According to Jin Xiongbai, editor-in-chief of Zhongbao (中報，Zhou himself was the chairman of which, Zhou's associate Luo Junqiang was the president) and a close associate of Zhou: Zhou was originally a senior leader within the CC Clique and a key ideologue under Chiang Kai-shek, and acted as the head of the CC Clique's Nanjing network and was considered the principal coordinator of political appointments and factional alignments.

Zhou's influence extended over diplomatic, financial, fiscal, military, and intelligence matters, often converging authority in his office even when formal hierarchy placed Chen Gongbo above him.

Jin also recorded Zhou's efforts to manage factional rivalries between the CC Clique and the so-called Mansion Clique, including disputes over personnel appointments. For instance, Zhou reportedly sought to appoint Jin Xiongbai as Deputy Minister of Propaganda and concurrently as president of the Central News Agency, but faced resistance from Mansion Clique figures such as Lin Bosheng, who supported a Japanese-backed candidate, Tang Liangli.

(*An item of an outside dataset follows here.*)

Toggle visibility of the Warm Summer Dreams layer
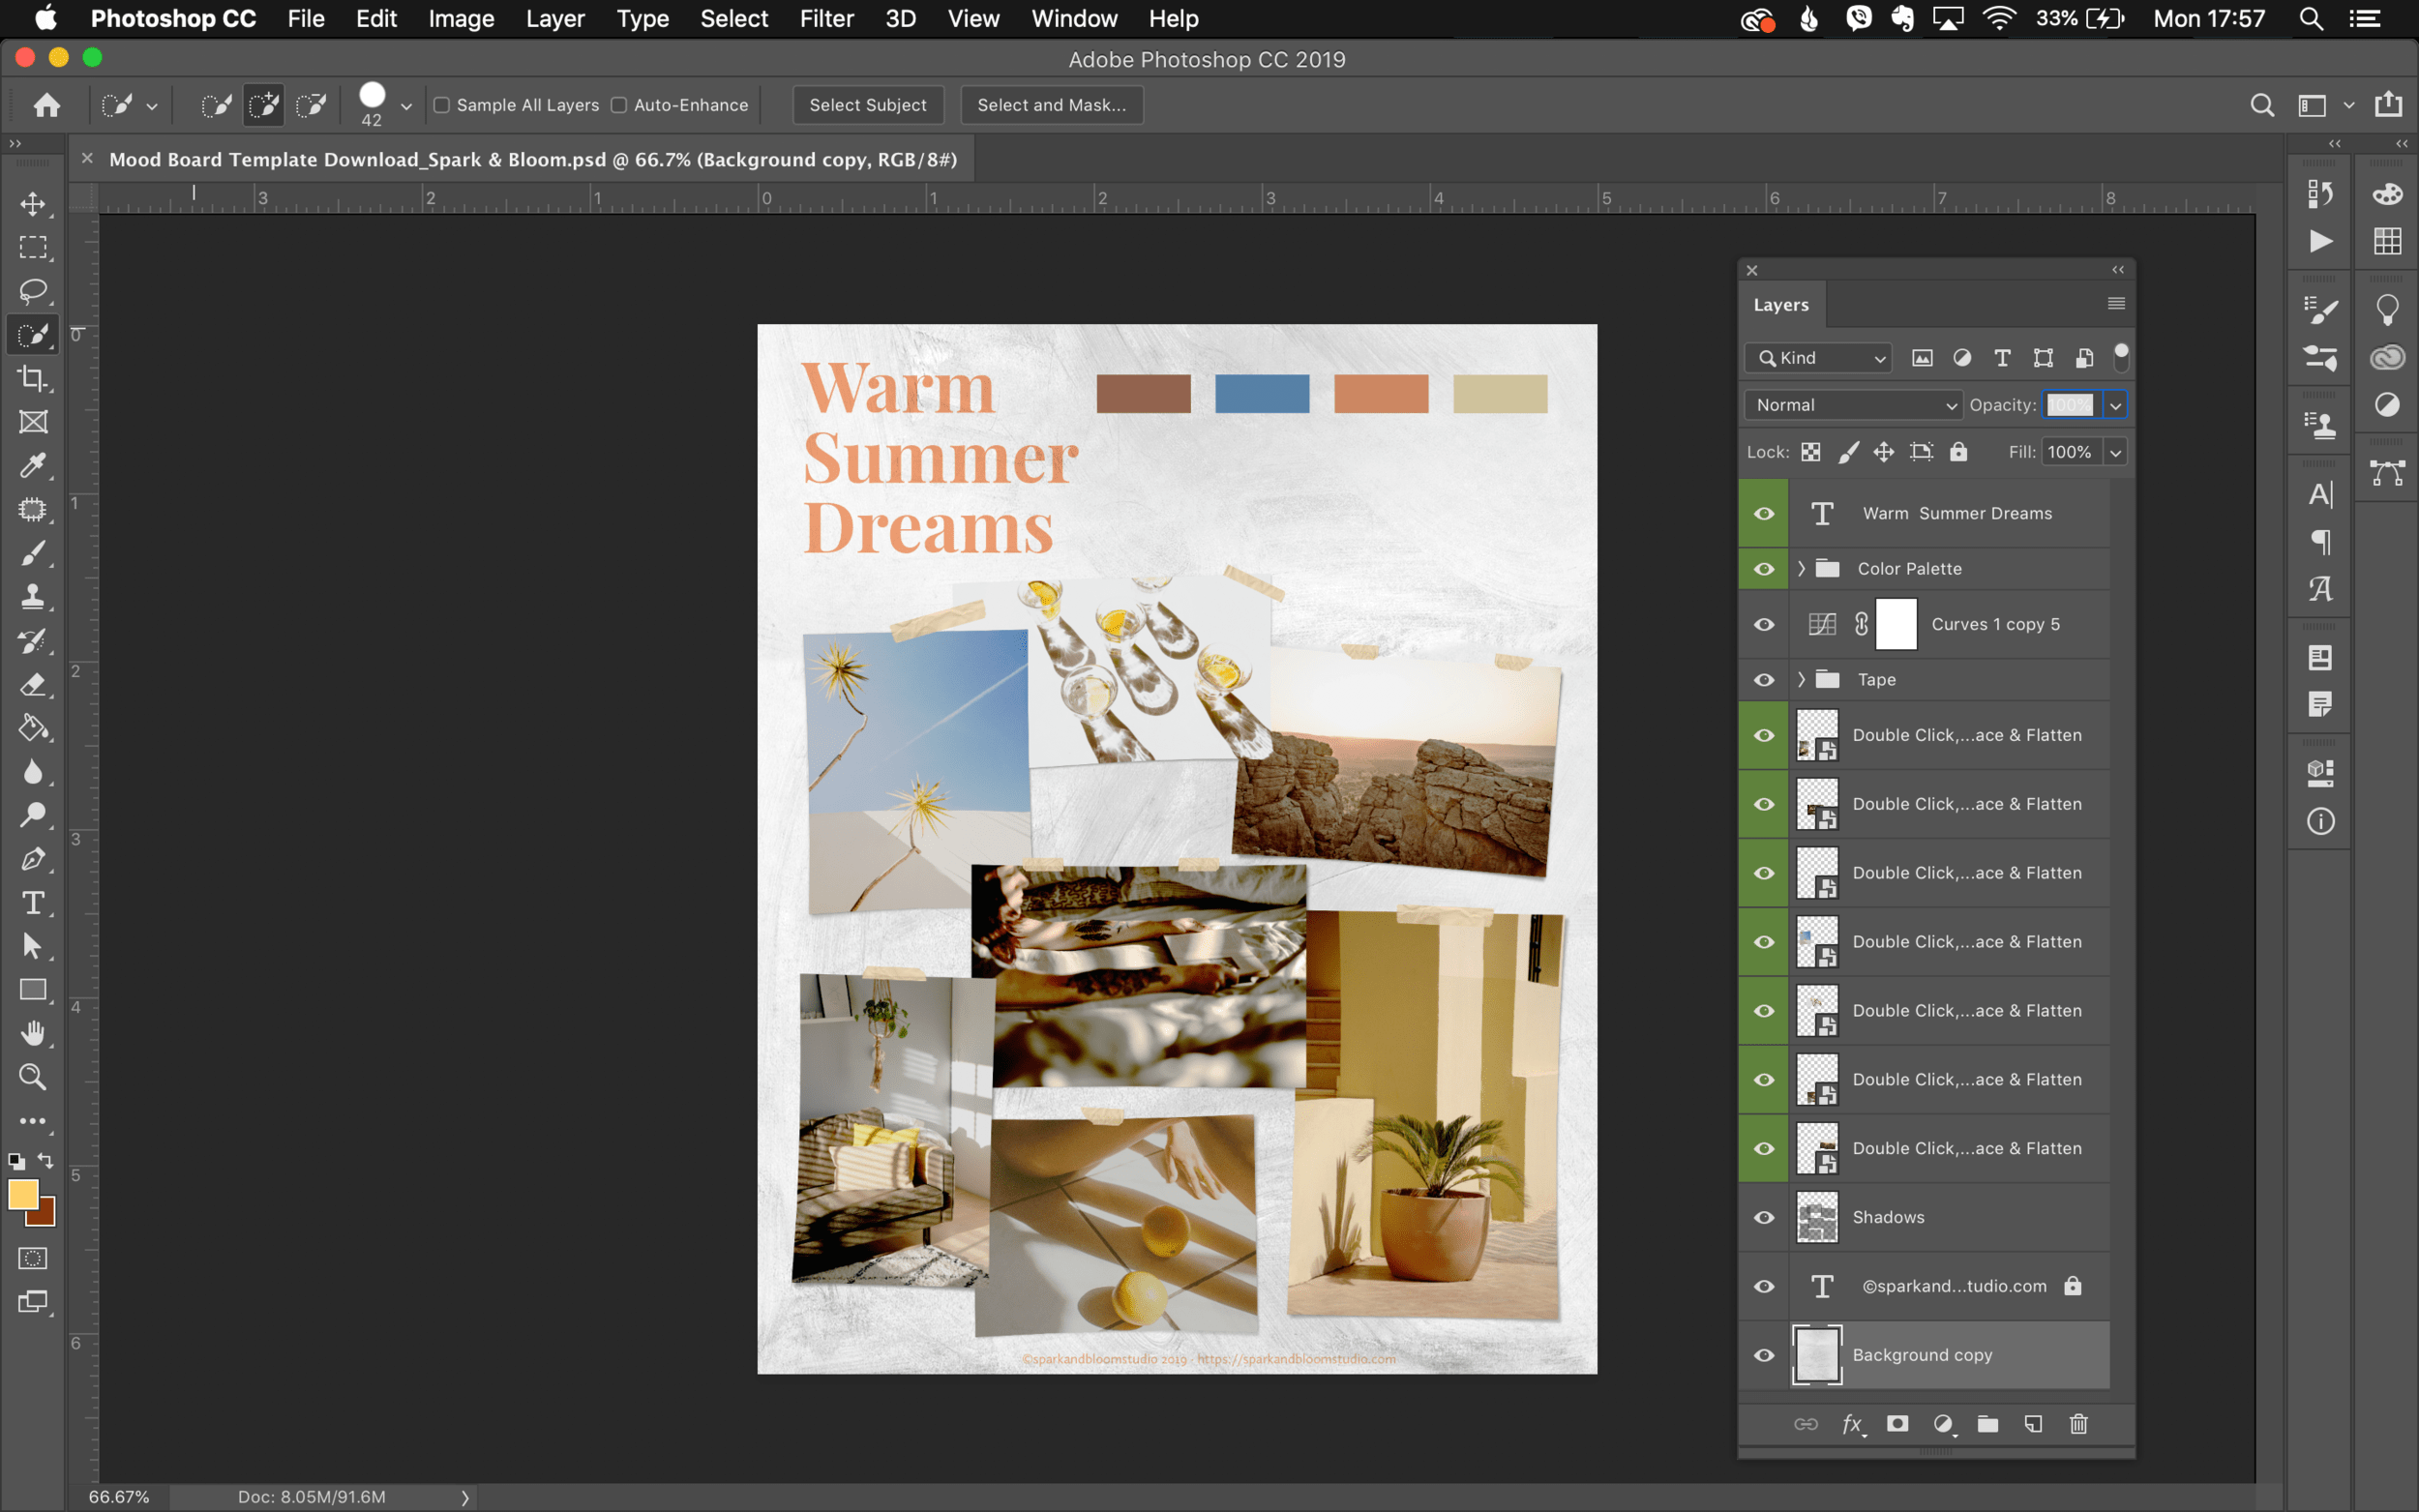Image resolution: width=2419 pixels, height=1512 pixels. tap(1763, 513)
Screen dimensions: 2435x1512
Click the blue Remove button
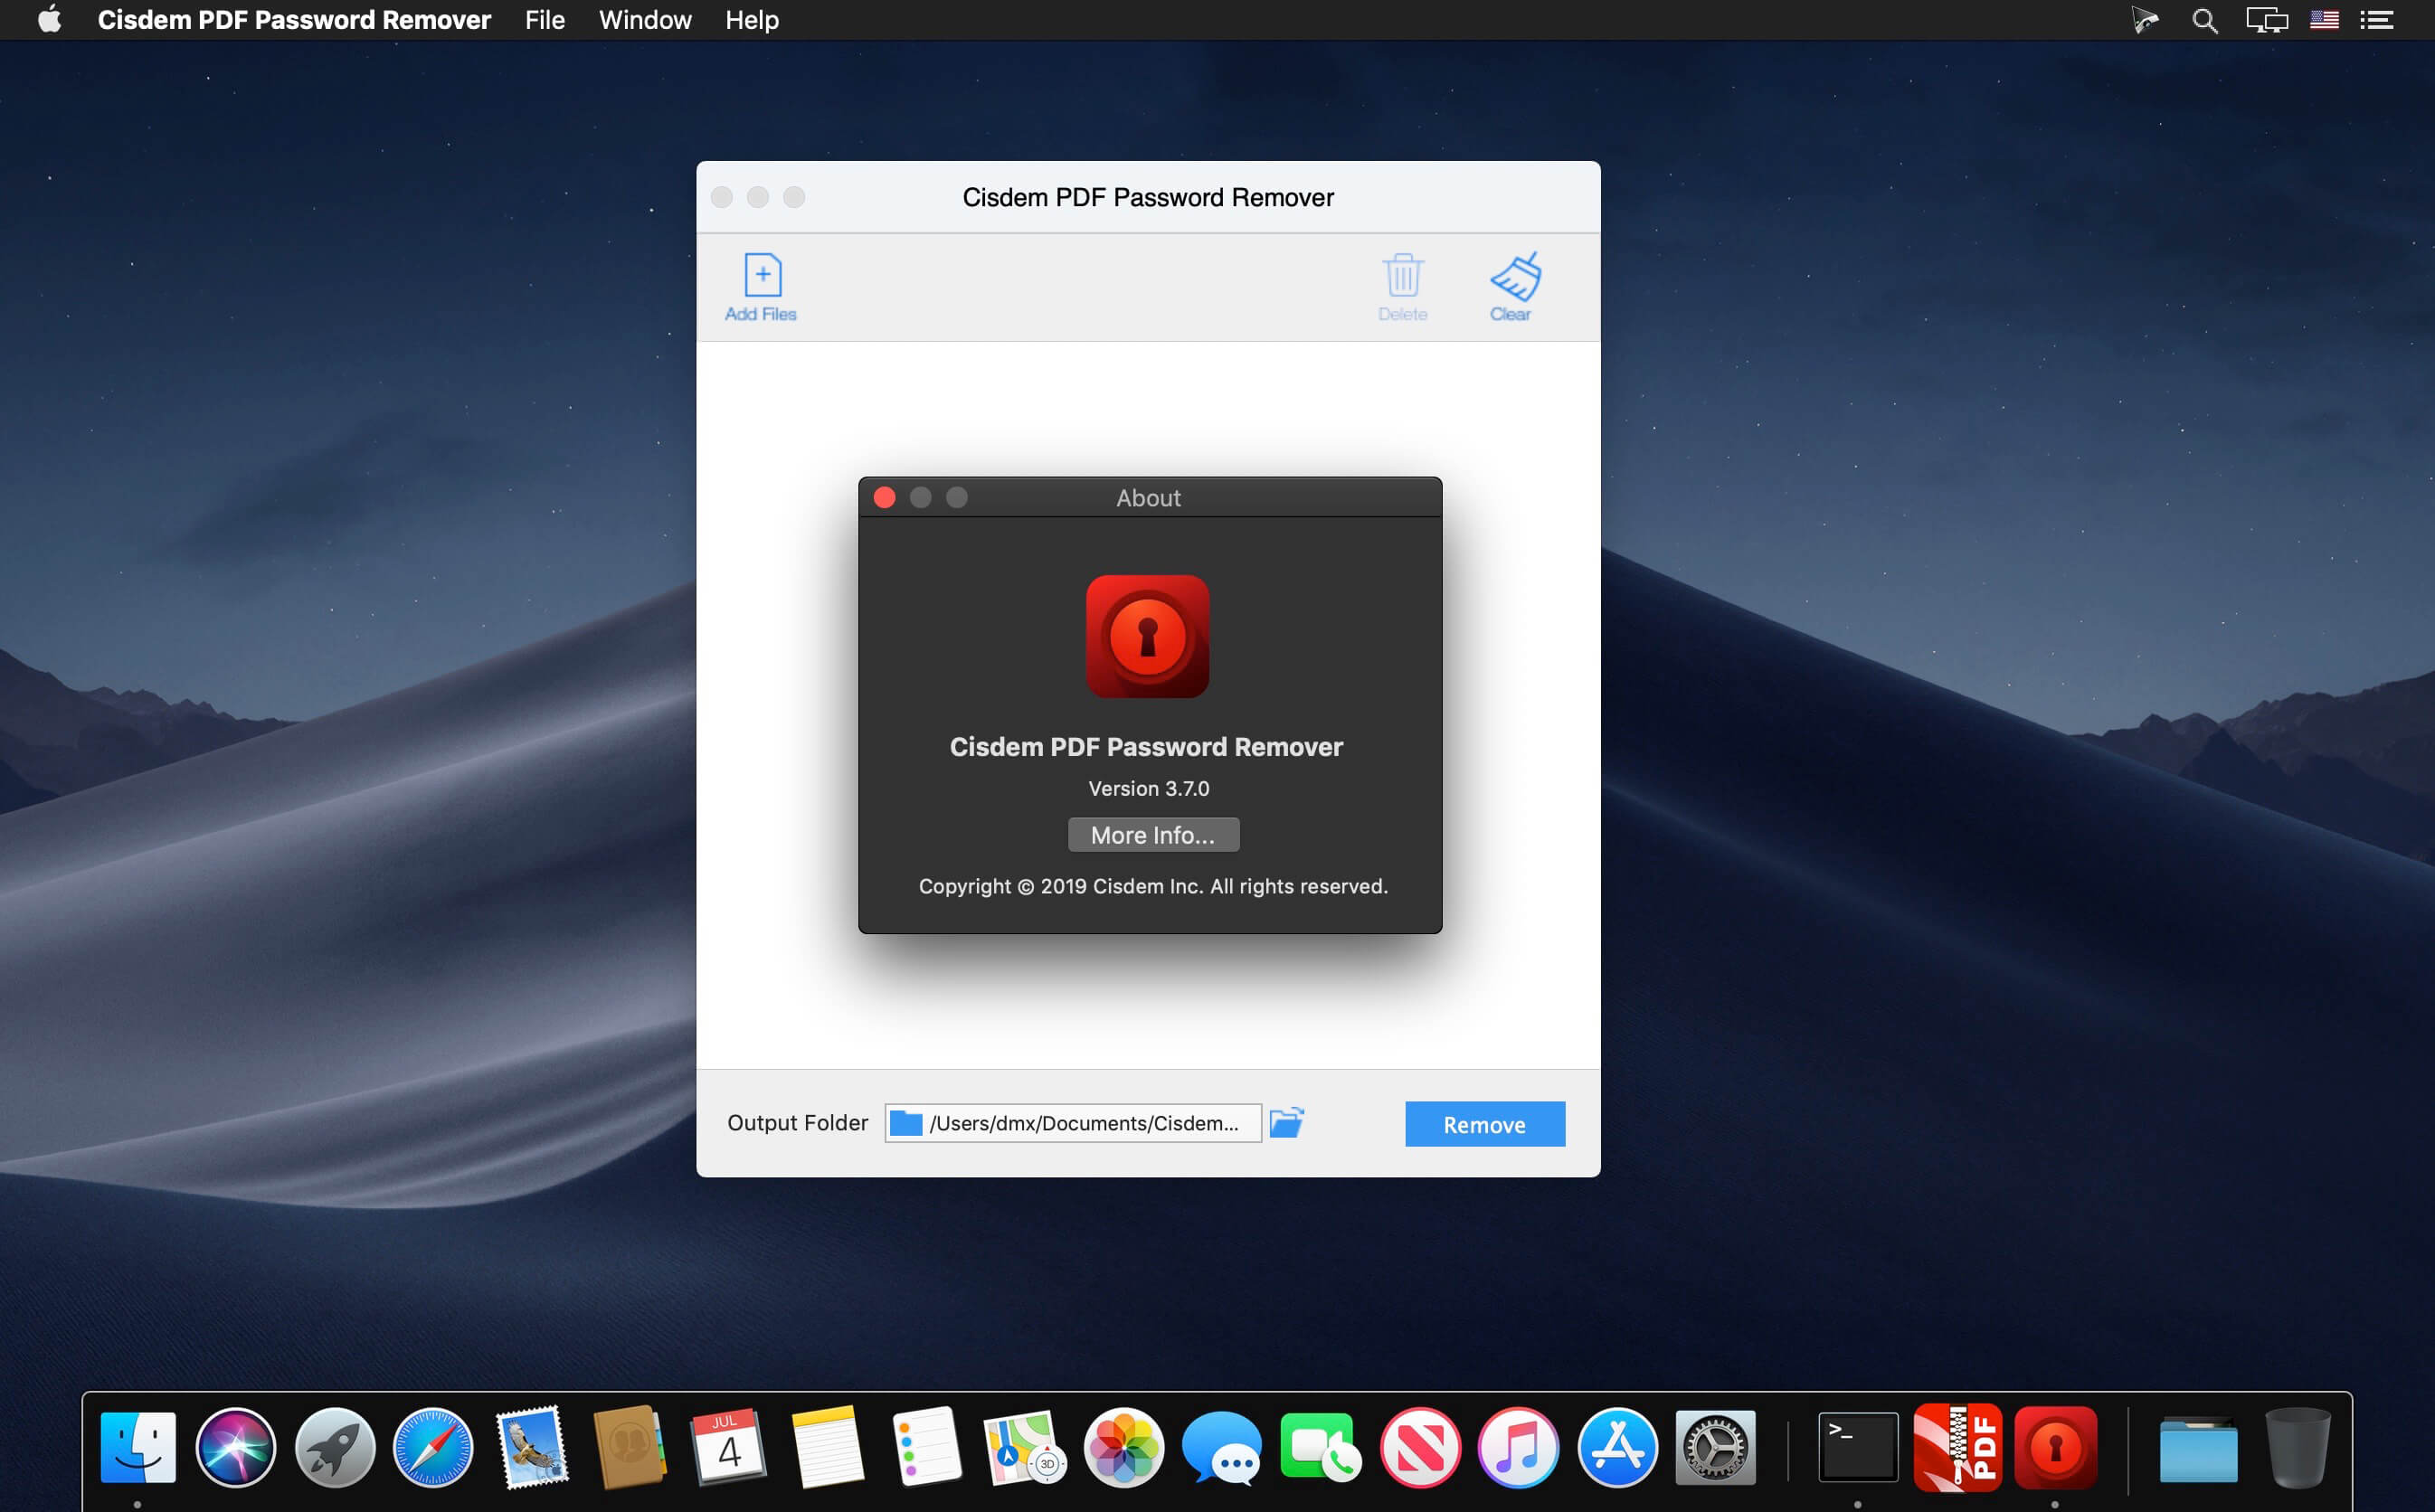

Jin further observed that Zhou was consistently regarded by the Mansion Clique as the de facto leader of the CC Clique. Zhou maintained close personal ties with figures such as Mei Siping (later quit and form his own clique and broke up with Zhou) and Cen Deguang, and relied on trusted associates including Luo Junqiang and his brother-in-law Yang Xinghua. Intelligence officials Ding Mocun and Li Shiqun, both affiliated with the Central Bureau of Investigation and Statistics, were likewise widely perceived as operating within Zhou's political orbit. Jin described recurrent tensions within this network, including rivalry between Ding and Li over the post of Minister of Police Administration. Although Ding possessed greater seniority, Li enjoyed closer relations with Japanese intelligence figure Kenji Doihara. Zhou initially favored Ding, appointing him Minister of Social Affairs while retaining the police portfolio himself. Relations between Zhou and Ding subsequently deteriorated, while Li abruptly declared loyalty to Zhou and was thereafter recommended by him for appointment as Minister of Police Administration and Governor of Jiangsu Province. Jin later claimed that Li's eventual death by poisoning at Japanese hands was connected to Zhou, a view presented as Jin's personal assessment rather than an established historical conclusion.

Between September and October 1939, Zhou personally approved a proposed plan, orchestrated by his close associates Luo Junqiang, to assign ten sworn brothers—each closely allied with him—to vice-ministerial positions across ten government ministries following the formal establishment of the Wang Jingwei regime.

The ten individuals proposed were:
- Yi Ciqian (易次乾)
- Geng Jiaji (耿嘉基)
- Luo Junqiang (羅君強)
- Wang Manyun (汪曼雲)
- Cai Hongtian
- Zhang Zhengfan (章正範)
- Zhou Leshan (周樂山)
- Zhang Zhonghuan (張仲寰)
- Jin Xiongbo (金雄白)
- Dai Ce (戴策)

At the end of World War II, Zhou was captured and taken to Chongqing where he remained in custody for nearly a year. He was then sent to Nanjing in Jiangsu Province where he stood trial for treason due to his wartime roles. At his trial, Zhou argued that, "In the first half of the period when I participated in the Nanjing government, I attempted, by keeping in touch with the enemy, to turn things to the advantage of my country; in the latter half, I tried to turn them against the enemy by maintaining contact with my country [the Chongqing government]." Nonetheless, Zhou was sentenced to death but this was commuted to life imprisonment by Chiang Kai-shek, after his wife had interceded for him. He suffered from heart and stomach problems while in prison and died on February 28, 1948, aged 50.